Wanna guess what her next giant leap was in this little conundrum?

Yeah, she jumped right into: Well, I guess N and I will just go to the courthouse and get married.

That seems a bit extreme, don’t you think? I mean, there are other ways around the ‘must live on campus rule’ besides the VERY BIG STEP of getting married.

There are so many other smaller steps to be taken before leaping into marriage.

I think she was kidding, but I also think she was only sort of kidding.

Everyone who knows me know that if/when Alyssa and N get married, I will throw them the biggest, most beautiful (or smallest, most beautiful, whatever they want) wedding ever. But I want them both to truly be ready for such a step.

But anyway, I think she’s just putting the cart before the horse. She’d just chomping at the bit for independence.

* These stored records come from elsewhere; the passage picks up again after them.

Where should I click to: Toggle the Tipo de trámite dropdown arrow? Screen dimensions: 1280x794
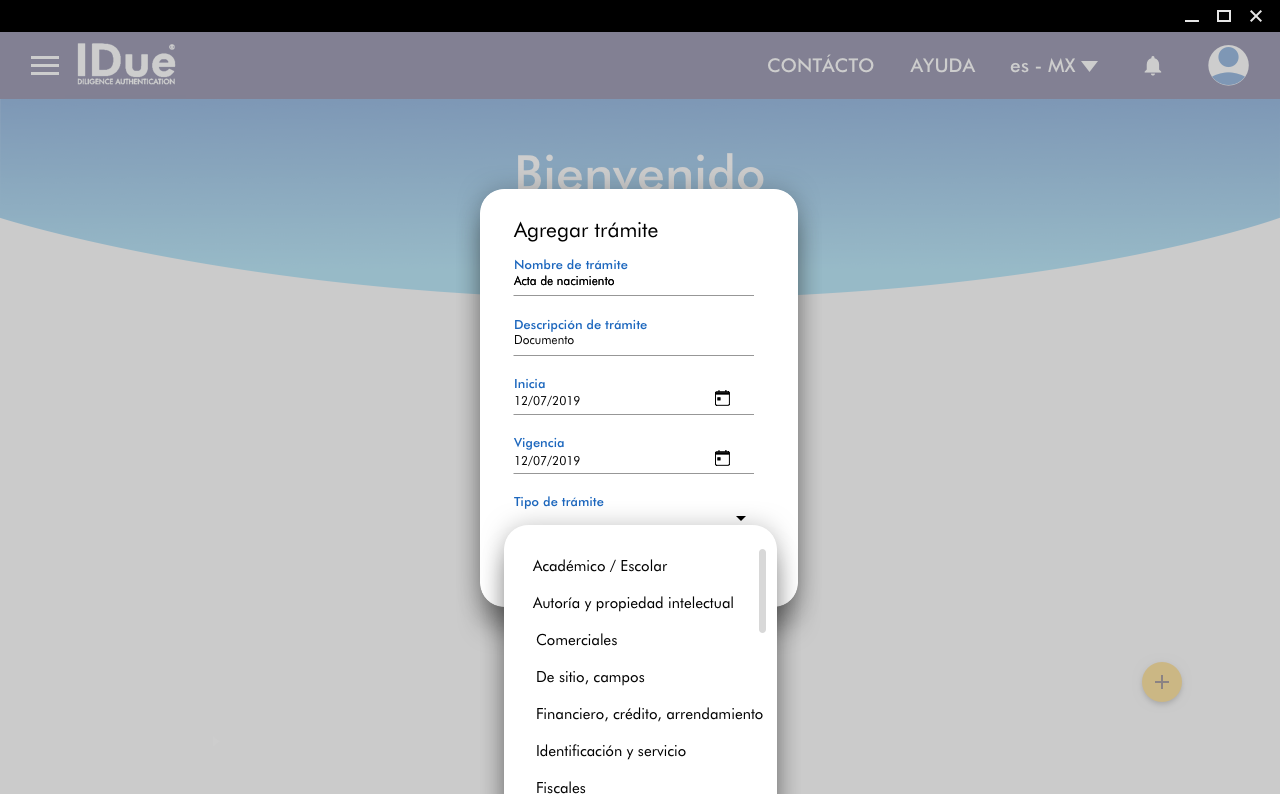(x=741, y=518)
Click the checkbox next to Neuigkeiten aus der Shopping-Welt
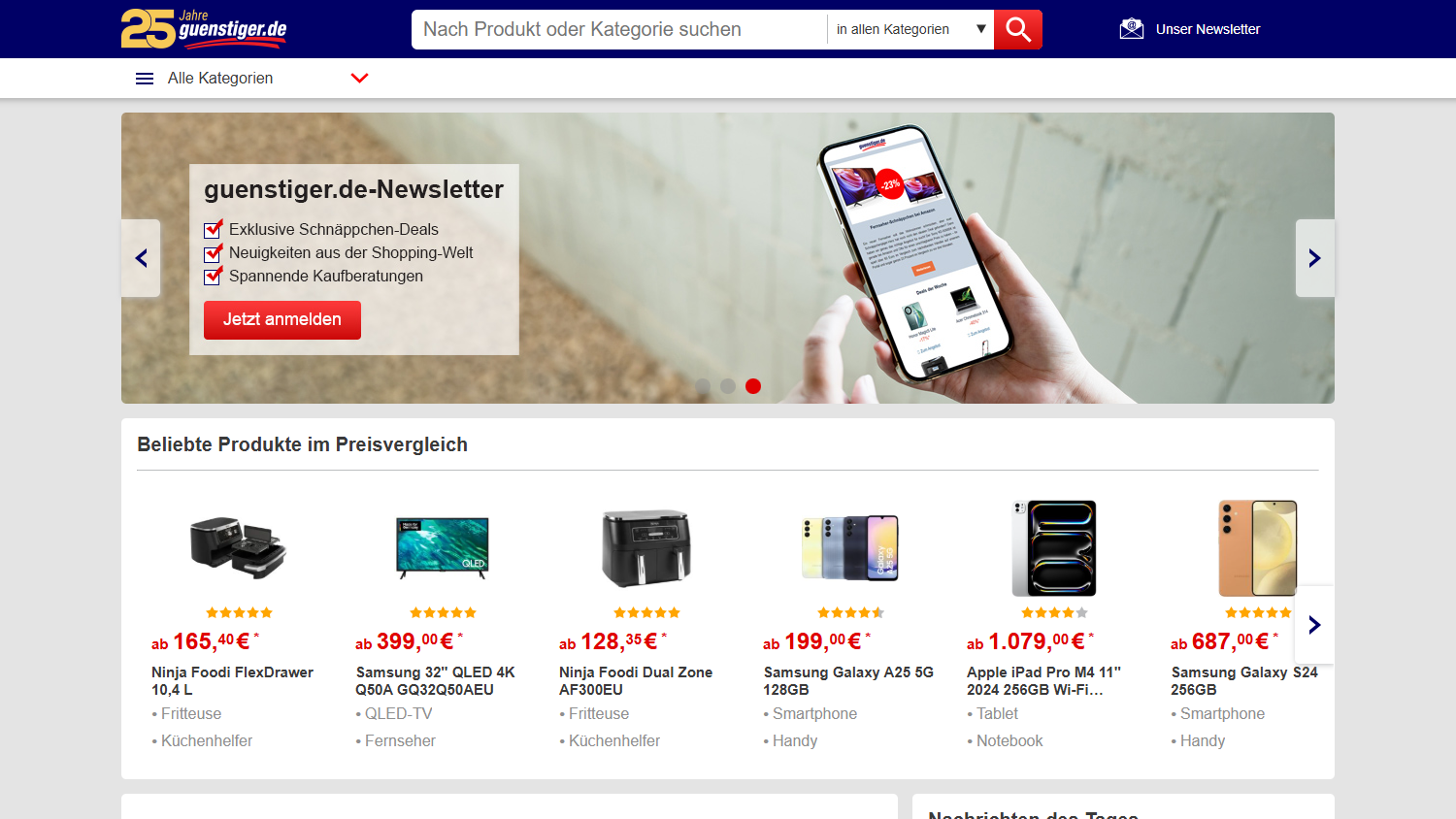Image resolution: width=1456 pixels, height=819 pixels. 213,252

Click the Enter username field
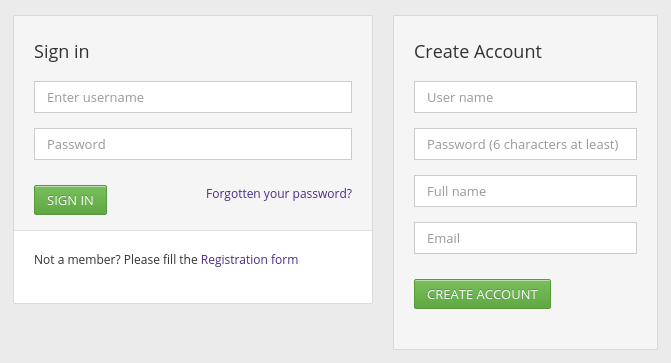coord(193,97)
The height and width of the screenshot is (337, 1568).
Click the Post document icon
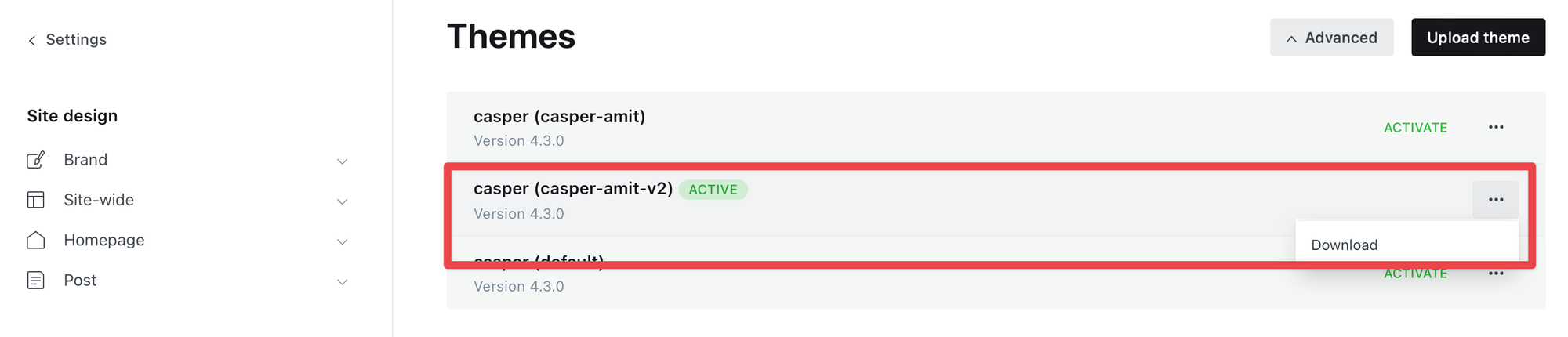[36, 281]
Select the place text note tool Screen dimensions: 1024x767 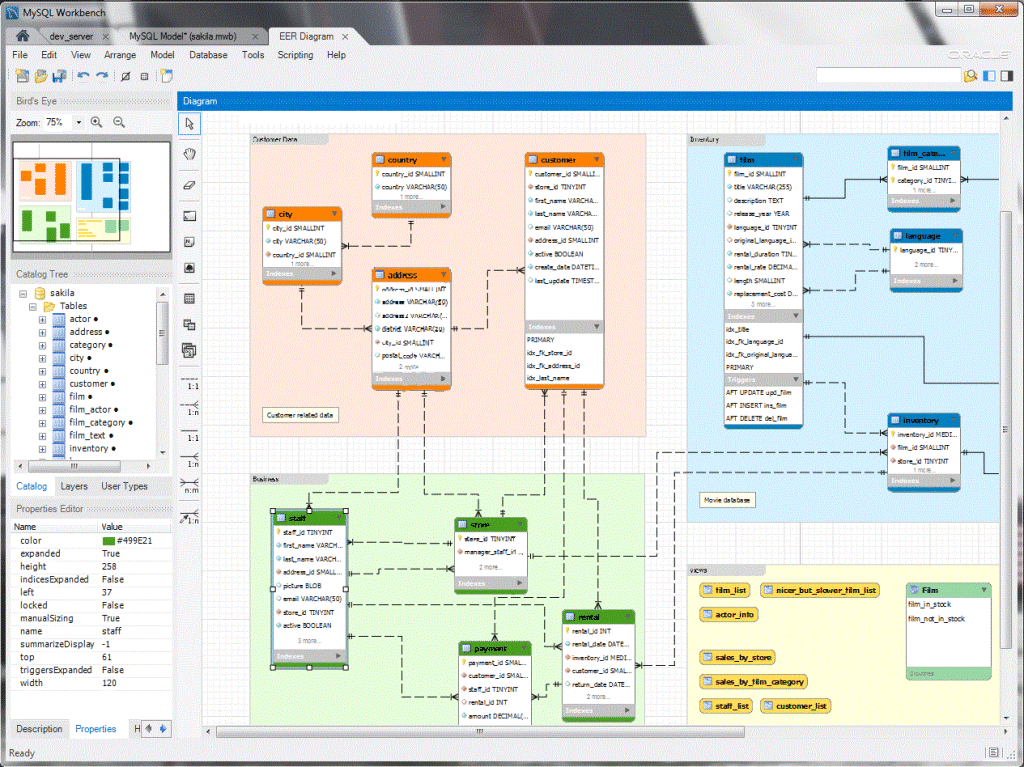(x=189, y=241)
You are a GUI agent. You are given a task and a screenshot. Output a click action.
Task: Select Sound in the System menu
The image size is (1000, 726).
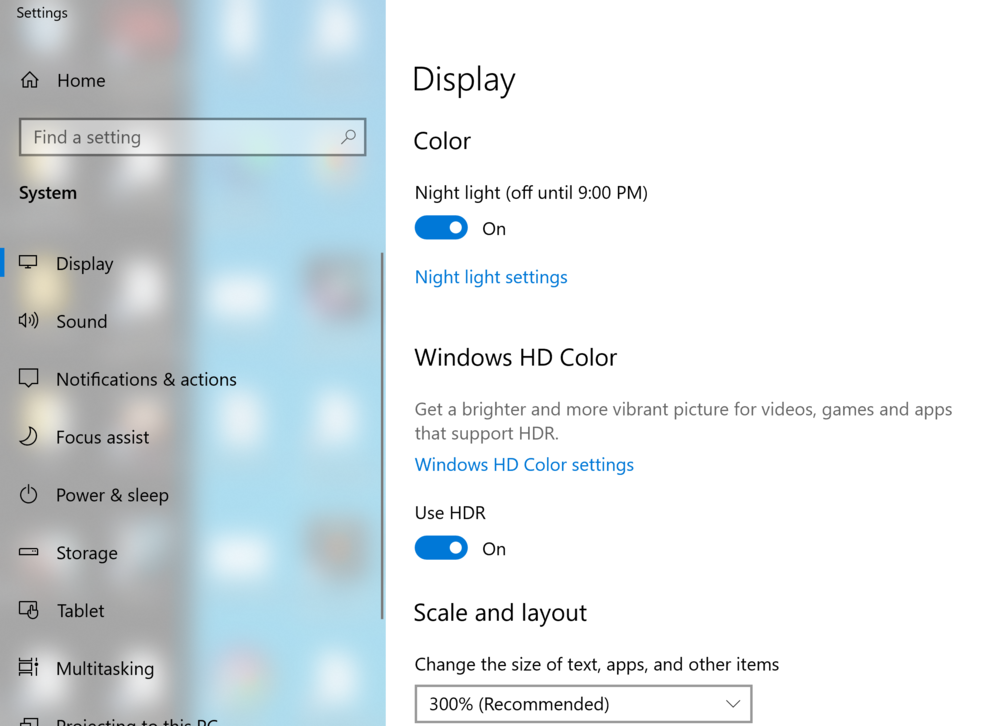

She wants so badly to make her own decisions, to learn from her own mistakes, to be trusted to know what’s best for herself.

I do trust her. I know she’s amazing and smart and responsible.

I also know she’s young and so is N. The young are impetuous; even the most responsible young. It’s just the nature of the young. They can’t help it. Their brains are still maturing.

So for the next ten-ish months, she’s going to have to deal with me and her dad making decisions in her best interest. We can’t help it, it’s in our nature to want the best for her. So…there might be some pushing and pulling around here and that’s okay. She needs to push the boundaries and we’ll need to reinforce them.

It’s been a fun ride but it isn’t over yet.

1 comment:

Julie said...

I hope that her 18th birthday doesn't become a battle of "But I'm an adult now" and you have to come back with "but you live under my roof..." She's a smart girl and you are a smart mama. You'll figure it all out.